すれば、中国でいうところの春節である。中国では、寒さとすさぶ風で乾ききった大地に、国花である梅が咲く頃、そして本格的な春を呼ぶ雨、梅雨(日本でいう梅雨は、中国のそれとは大いに違っている)が乾ききった大地を湿らせてゆく。中国の梅雨は、慈恵の雨のようである。温かさが天から落ちてくるような感慨がある。

 

さて、お約束のような云いであるが、暦の上では春でもほんに浅い春である。

第一、日本では正月が明けてから先のひと月ばかり後が寒い。上野不忍池では、午前中の早い時間に水面を眺めていると、うすらい(薄氷)がはっているのを見られる。体を使って「うすらい」を破りながら泳ぐ水鳥らは、まこと健気に見える。

 

「立てば芍薬(シャクヤク)、坐れば牡丹」という云いがある。

牡丹のように艶やかな女性を思い浮かべることは出来るが、芍薬に見立てるような女性を思い浮かべることは難しい。どうも、「立てば」のところで、品のよさが匂いたつような女性を連想するのだが、実在する人が思い浮かばない。いずれにせよ、うすらいの季節は、まぎれもなく華やぐ牡丹の見ごろである。白い季節に存在感の増す、寒牡丹、雪見牡丹。寒紅は、静かに移り行く時節にひときわ色香を漂わせる。

 

徳の高い、あるいは内面的な魅力の滲み出る人は、匂い立つ梅の香りを思い起こさせる。春浅い寒い夜に、足元の悪く暗い道、月を頼りに歩いていると梅の香りに誘われ導かれる様子が、好まれて軸に描かれたりする。上野の国立博物館で観た岸句の軸が忘れられない。老木になって苔むすとも高貴な匂いを漂わせる様子は、枯れても品の良い男女を連想させるようで好まれるのであろうか。

 

その点、花(華)の女王は、陽の高い頃を描く軸の中心にまず位置して間違いない。
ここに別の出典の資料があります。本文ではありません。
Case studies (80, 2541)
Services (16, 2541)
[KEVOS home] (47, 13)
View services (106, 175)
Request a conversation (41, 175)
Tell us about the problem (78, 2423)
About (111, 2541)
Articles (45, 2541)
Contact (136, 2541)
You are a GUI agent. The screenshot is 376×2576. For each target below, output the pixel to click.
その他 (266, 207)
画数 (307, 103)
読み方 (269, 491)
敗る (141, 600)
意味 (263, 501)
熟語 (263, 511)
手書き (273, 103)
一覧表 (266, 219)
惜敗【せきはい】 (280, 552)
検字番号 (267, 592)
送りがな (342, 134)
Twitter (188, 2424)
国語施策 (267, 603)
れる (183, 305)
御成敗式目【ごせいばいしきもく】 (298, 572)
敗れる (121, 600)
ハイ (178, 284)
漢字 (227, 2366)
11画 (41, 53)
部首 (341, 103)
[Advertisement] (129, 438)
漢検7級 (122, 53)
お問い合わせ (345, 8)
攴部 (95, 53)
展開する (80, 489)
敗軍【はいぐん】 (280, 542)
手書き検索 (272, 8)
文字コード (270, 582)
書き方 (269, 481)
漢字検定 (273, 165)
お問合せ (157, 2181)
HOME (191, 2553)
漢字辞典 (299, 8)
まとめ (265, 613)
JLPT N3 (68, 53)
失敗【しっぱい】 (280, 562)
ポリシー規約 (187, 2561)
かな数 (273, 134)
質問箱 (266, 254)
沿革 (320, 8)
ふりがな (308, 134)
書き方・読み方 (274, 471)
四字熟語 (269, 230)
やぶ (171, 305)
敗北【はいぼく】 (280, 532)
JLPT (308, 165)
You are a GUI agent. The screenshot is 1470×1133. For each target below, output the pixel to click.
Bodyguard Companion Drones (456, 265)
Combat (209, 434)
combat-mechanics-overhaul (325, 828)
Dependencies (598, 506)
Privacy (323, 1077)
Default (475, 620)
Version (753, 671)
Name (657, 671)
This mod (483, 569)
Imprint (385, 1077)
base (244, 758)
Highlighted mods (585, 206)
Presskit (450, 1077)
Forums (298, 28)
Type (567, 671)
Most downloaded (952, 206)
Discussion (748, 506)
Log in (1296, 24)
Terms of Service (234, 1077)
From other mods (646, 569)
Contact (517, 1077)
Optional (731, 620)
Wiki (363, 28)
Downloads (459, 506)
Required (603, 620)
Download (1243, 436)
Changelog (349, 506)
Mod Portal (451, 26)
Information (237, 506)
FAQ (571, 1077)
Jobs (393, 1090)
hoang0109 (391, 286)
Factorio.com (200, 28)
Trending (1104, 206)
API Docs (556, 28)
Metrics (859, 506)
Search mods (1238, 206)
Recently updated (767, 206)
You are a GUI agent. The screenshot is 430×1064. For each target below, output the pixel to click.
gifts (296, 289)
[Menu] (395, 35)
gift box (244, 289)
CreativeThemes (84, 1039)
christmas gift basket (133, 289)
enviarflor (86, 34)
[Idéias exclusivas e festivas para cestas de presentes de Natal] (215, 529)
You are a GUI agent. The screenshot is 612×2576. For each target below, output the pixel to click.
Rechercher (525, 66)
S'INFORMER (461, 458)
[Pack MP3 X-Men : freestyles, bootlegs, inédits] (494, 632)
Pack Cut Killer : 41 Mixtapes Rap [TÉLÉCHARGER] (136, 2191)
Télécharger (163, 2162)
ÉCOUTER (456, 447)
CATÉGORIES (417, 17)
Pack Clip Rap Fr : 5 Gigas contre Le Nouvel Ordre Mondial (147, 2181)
妙齢の女性が、パーテイー会場で壁の花になることが許されないような情景を思い浮かべてみると合点が行くだろうか。無彩色に閉じ込められたような気分の時節に、牡丹の鮮やかな紅はひときわ評価が高い。

寒い時節に牡丹の紅が冴えるというのは、鑑賞眼の確かさをも賞賛しているのだろう。縁台に緋毛氈をかけて、火鉢で手をあぶりながら、甘酒で体を温めつつ、心静かに咲き定まった緋牡丹を眺めるのも良い。